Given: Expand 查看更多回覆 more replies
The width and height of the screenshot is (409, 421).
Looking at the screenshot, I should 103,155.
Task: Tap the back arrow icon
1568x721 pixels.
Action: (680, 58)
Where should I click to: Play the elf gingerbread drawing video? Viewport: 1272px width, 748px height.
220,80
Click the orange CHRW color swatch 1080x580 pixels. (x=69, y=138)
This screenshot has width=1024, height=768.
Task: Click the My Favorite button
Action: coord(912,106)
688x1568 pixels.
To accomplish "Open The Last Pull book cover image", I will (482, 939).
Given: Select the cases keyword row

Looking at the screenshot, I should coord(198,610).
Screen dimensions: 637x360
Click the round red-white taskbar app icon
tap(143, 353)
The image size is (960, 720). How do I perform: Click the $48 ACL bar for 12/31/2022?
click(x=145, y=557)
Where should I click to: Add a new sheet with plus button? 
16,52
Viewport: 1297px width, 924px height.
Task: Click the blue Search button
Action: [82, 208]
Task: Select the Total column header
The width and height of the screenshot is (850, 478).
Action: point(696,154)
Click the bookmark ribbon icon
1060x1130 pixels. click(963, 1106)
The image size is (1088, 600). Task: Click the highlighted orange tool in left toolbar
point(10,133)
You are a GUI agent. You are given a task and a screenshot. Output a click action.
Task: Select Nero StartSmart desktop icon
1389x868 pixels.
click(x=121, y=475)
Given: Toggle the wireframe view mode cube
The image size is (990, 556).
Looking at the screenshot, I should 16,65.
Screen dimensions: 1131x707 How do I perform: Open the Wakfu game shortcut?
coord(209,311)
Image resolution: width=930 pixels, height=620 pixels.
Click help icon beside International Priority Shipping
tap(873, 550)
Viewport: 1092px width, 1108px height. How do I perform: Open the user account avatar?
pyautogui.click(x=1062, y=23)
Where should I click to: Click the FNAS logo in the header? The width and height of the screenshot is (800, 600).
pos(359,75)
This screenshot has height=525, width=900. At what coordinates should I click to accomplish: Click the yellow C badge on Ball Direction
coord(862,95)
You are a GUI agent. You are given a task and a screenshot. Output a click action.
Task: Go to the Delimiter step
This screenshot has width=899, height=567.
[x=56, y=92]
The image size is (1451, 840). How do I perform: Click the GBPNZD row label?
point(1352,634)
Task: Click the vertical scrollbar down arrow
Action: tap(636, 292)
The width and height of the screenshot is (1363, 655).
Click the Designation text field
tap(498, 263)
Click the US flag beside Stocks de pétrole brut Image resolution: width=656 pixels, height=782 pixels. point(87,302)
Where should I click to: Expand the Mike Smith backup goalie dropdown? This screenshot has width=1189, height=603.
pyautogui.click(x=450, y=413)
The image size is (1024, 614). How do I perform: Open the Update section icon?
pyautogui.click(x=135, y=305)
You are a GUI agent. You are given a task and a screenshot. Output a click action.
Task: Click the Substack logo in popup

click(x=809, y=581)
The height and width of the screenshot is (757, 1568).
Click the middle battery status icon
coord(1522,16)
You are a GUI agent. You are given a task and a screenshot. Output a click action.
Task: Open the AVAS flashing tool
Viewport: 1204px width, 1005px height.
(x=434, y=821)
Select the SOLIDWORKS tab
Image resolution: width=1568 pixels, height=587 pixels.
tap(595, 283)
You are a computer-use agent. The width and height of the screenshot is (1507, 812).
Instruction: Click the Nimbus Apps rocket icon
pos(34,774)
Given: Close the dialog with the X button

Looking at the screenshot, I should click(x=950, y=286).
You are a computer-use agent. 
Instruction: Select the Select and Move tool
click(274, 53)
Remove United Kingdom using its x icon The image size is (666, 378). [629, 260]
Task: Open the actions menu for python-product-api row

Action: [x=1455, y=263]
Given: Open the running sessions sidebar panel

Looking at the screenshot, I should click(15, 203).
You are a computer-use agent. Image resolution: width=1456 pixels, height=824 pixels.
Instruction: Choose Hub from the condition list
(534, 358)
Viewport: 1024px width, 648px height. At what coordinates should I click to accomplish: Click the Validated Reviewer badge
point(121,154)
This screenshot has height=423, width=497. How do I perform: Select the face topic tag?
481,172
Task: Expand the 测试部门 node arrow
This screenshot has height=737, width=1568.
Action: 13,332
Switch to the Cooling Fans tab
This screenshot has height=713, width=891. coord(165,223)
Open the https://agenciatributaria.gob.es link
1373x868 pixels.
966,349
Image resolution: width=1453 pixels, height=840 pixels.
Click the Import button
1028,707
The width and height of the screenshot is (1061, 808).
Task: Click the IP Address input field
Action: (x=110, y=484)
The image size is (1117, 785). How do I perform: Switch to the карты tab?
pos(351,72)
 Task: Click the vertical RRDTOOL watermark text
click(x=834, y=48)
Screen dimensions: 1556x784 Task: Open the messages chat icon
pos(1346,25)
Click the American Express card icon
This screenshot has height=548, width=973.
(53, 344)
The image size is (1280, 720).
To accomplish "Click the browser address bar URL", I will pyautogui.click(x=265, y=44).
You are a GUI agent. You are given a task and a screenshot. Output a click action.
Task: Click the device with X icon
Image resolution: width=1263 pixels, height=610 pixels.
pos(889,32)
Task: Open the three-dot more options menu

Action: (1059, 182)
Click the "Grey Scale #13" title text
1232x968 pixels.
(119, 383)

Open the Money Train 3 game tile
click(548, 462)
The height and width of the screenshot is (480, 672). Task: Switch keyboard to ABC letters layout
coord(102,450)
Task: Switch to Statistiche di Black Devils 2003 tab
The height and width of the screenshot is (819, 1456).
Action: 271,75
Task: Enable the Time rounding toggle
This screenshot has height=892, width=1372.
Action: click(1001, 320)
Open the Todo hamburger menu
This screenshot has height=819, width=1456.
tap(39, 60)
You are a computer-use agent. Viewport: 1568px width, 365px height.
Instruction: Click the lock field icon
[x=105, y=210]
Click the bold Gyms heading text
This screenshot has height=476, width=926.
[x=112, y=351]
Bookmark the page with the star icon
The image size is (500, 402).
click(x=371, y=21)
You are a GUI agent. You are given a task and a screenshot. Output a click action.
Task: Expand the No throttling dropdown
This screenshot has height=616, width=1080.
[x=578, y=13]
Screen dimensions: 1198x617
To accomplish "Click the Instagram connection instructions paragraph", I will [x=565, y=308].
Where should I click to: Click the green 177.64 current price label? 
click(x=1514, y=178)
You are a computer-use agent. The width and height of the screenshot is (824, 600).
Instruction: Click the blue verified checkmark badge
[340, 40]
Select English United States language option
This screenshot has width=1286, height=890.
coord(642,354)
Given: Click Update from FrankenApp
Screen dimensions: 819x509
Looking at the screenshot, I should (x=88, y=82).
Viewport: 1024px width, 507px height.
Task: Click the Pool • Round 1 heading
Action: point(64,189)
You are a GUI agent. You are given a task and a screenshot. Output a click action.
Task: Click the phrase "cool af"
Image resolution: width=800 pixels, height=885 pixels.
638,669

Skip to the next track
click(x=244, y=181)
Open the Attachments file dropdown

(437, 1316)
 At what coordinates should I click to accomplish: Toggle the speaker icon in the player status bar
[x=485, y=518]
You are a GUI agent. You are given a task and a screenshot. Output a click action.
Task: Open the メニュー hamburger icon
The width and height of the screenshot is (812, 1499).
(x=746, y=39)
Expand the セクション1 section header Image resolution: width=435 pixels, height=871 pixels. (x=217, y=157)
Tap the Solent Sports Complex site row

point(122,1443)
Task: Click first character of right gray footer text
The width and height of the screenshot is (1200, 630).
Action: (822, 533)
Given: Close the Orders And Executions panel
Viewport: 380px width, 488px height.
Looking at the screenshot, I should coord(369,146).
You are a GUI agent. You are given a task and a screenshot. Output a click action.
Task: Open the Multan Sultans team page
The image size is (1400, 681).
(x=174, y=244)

- - - -

**SET EXERCISE**
Reproduce every one of the items above line for line, without changing anything.

**EXERCISE RESULT**
Given: Expand 查看更多回覆 more replies
The width and height of the screenshot is (409, 421).
Looking at the screenshot, I should 103,155.
Task: Tap the back arrow icon
1568x721 pixels.
Action: (680, 58)
Where should I click to: Play the elf gingerbread drawing video? Viewport: 1272px width, 748px height.
220,80
Click the orange CHRW color swatch 1080x580 pixels. (x=69, y=138)
This screenshot has width=1024, height=768.
Task: Click the My Favorite button
Action: coord(912,106)
688x1568 pixels.
To accomplish "Open The Last Pull book cover image", I will (482, 939).
Given: Select the cases keyword row

Looking at the screenshot, I should coord(198,610).
Screen dimensions: 637x360
Click the round red-white taskbar app icon
tap(143, 353)
The image size is (960, 720). How do I perform: Click the $48 ACL bar for 12/31/2022?
click(x=145, y=557)
Where should I click to: Add a new sheet with plus button? 
16,52
Viewport: 1297px width, 924px height.
Task: Click the blue Search button
Action: [82, 208]
Task: Select the Total column header
The width and height of the screenshot is (850, 478).
Action: point(696,154)
Click the bookmark ribbon icon
1060x1130 pixels. click(963, 1106)
The image size is (1088, 600). Task: Click the highlighted orange tool in left toolbar
point(10,133)
You are a GUI agent. You are given a task and a screenshot. Output a click action.
Task: Select Nero StartSmart desktop icon
1389x868 pixels.
click(x=121, y=475)
Given: Toggle the wireframe view mode cube
The image size is (990, 556).
Looking at the screenshot, I should 16,65.
Screen dimensions: 1131x707 How do I perform: Open the Wakfu game shortcut?
coord(209,311)
Image resolution: width=930 pixels, height=620 pixels.
Click help icon beside International Priority Shipping
tap(873, 550)
Viewport: 1092px width, 1108px height. How do I perform: Open the user account avatar?
pyautogui.click(x=1062, y=23)
Where should I click to: Click the FNAS logo in the header? The width and height of the screenshot is (800, 600).
pos(359,75)
This screenshot has height=525, width=900. At what coordinates should I click to accomplish: Click the yellow C badge on Ball Direction
coord(862,95)
You are a GUI agent. You are given a task and a screenshot. Output a click action.
Task: Go to the Delimiter step
This screenshot has width=899, height=567.
[x=56, y=92]
The image size is (1451, 840). How do I perform: Click the GBPNZD row label?
point(1352,634)
Task: Click the vertical scrollbar down arrow
Action: tap(636, 292)
The width and height of the screenshot is (1363, 655).
Click the Designation text field
tap(498, 263)
Click the US flag beside Stocks de pétrole brut Image resolution: width=656 pixels, height=782 pixels. point(87,302)
Where should I click to: Expand the Mike Smith backup goalie dropdown? This screenshot has width=1189, height=603.
pyautogui.click(x=450, y=413)
The image size is (1024, 614). How do I perform: Open the Update section icon?
pyautogui.click(x=135, y=305)
You are a GUI agent. You are given a task and a screenshot. Output a click action.
Task: Click the Substack logo in popup

click(x=809, y=581)
The height and width of the screenshot is (757, 1568).
Click the middle battery status icon
coord(1522,16)
You are a GUI agent. You are given a task and a screenshot. Output a click action.
Task: Open the AVAS flashing tool
Viewport: 1204px width, 1005px height.
(x=434, y=821)
Select the SOLIDWORKS tab
Image resolution: width=1568 pixels, height=587 pixels.
tap(595, 283)
You are a computer-use agent. The width and height of the screenshot is (1507, 812).
Instruction: Click the Nimbus Apps rocket icon
pos(34,774)
Given: Close the dialog with the X button

Looking at the screenshot, I should click(x=950, y=286).
You are a computer-use agent. 
Instruction: Select the Select and Move tool
click(274, 53)
Remove United Kingdom using its x icon The image size is (666, 378). [629, 260]
Task: Open the actions menu for python-product-api row

Action: [x=1455, y=263]
Given: Open the running sessions sidebar panel

Looking at the screenshot, I should click(15, 203).
You are a computer-use agent. Image resolution: width=1456 pixels, height=824 pixels.
Instruction: Choose Hub from the condition list
(534, 358)
Viewport: 1024px width, 648px height. At what coordinates should I click to accomplish: Click the Validated Reviewer badge
point(121,154)
This screenshot has height=423, width=497. How do I perform: Select the face topic tag?
481,172
Task: Expand the 测试部门 node arrow
This screenshot has height=737, width=1568.
Action: 13,332
Switch to the Cooling Fans tab
This screenshot has height=713, width=891. coord(165,223)
Open the https://agenciatributaria.gob.es link
1373x868 pixels.
966,349
Image resolution: width=1453 pixels, height=840 pixels.
Click the Import button
1028,707
The width and height of the screenshot is (1061, 808).
Task: Click the IP Address input field
Action: (x=110, y=484)
The image size is (1117, 785). How do I perform: Switch to the карты tab?
pos(351,72)
 Task: Click the vertical RRDTOOL watermark text
click(x=834, y=48)
Screen dimensions: 1556x784 Task: Open the messages chat icon
pos(1346,25)
Click the American Express card icon
This screenshot has height=548, width=973.
(53, 344)
The image size is (1280, 720).
To accomplish "Click the browser address bar URL", I will pyautogui.click(x=265, y=44).
You are a GUI agent. You are given a task and a screenshot. Output a click action.
Task: Click the device with X icon
Image resolution: width=1263 pixels, height=610 pixels.
pos(889,32)
Task: Open the three-dot more options menu

Action: (1059, 182)
Click the "Grey Scale #13" title text
1232x968 pixels.
(119, 383)

Open the Money Train 3 game tile
click(548, 462)
The height and width of the screenshot is (480, 672). Task: Switch keyboard to ABC letters layout
coord(102,450)
Task: Switch to Statistiche di Black Devils 2003 tab
The height and width of the screenshot is (819, 1456).
Action: 271,75
Task: Enable the Time rounding toggle
This screenshot has height=892, width=1372.
Action: click(1001, 320)
Open the Todo hamburger menu
This screenshot has height=819, width=1456.
tap(39, 60)
You are a computer-use agent. Viewport: 1568px width, 365px height.
Instruction: Click the lock field icon
[x=105, y=210]
Click the bold Gyms heading text
This screenshot has height=476, width=926.
[x=112, y=351]
Bookmark the page with the star icon
The image size is (500, 402).
click(x=371, y=21)
You are a GUI agent. You are given a task and a screenshot. Output a click action.
Task: Expand the No throttling dropdown
This screenshot has height=616, width=1080.
[x=578, y=13]
Screen dimensions: 1198x617
To accomplish "Click the Instagram connection instructions paragraph", I will [x=565, y=308].
Where should I click to: Click the green 177.64 current price label? 
click(x=1514, y=178)
You are a computer-use agent. The width and height of the screenshot is (824, 600).
Instruction: Click the blue verified checkmark badge
[340, 40]
Select English United States language option
This screenshot has width=1286, height=890.
coord(642,354)
Given: Click Update from FrankenApp
Screen dimensions: 819x509
Looking at the screenshot, I should (x=88, y=82).
Viewport: 1024px width, 507px height.
Task: Click the Pool • Round 1 heading
Action: point(64,189)
You are a GUI agent. You are given a task and a screenshot. Output a click action.
Task: Click the phrase "cool af"
Image resolution: width=800 pixels, height=885 pixels.
638,669

Skip to the next track
click(x=244, y=181)
Open the Attachments file dropdown

(437, 1316)
 At what coordinates should I click to accomplish: Toggle the speaker icon in the player status bar
[x=485, y=518]
You are a GUI agent. You are given a task and a screenshot. Output a click action.
Task: Open the メニュー hamburger icon
The width and height of the screenshot is (812, 1499).
(x=746, y=39)
Expand the セクション1 section header Image resolution: width=435 pixels, height=871 pixels. (x=217, y=157)
Tap the Solent Sports Complex site row

point(122,1443)
Task: Click first character of right gray footer text
The width and height of the screenshot is (1200, 630).
Action: (822, 533)
Given: Close the Orders And Executions panel
Viewport: 380px width, 488px height.
Looking at the screenshot, I should coord(369,146).
You are a GUI agent. You are given a task and a screenshot. Output a click action.
Task: Open the Multan Sultans team page
The image size is (1400, 681).
(x=174, y=244)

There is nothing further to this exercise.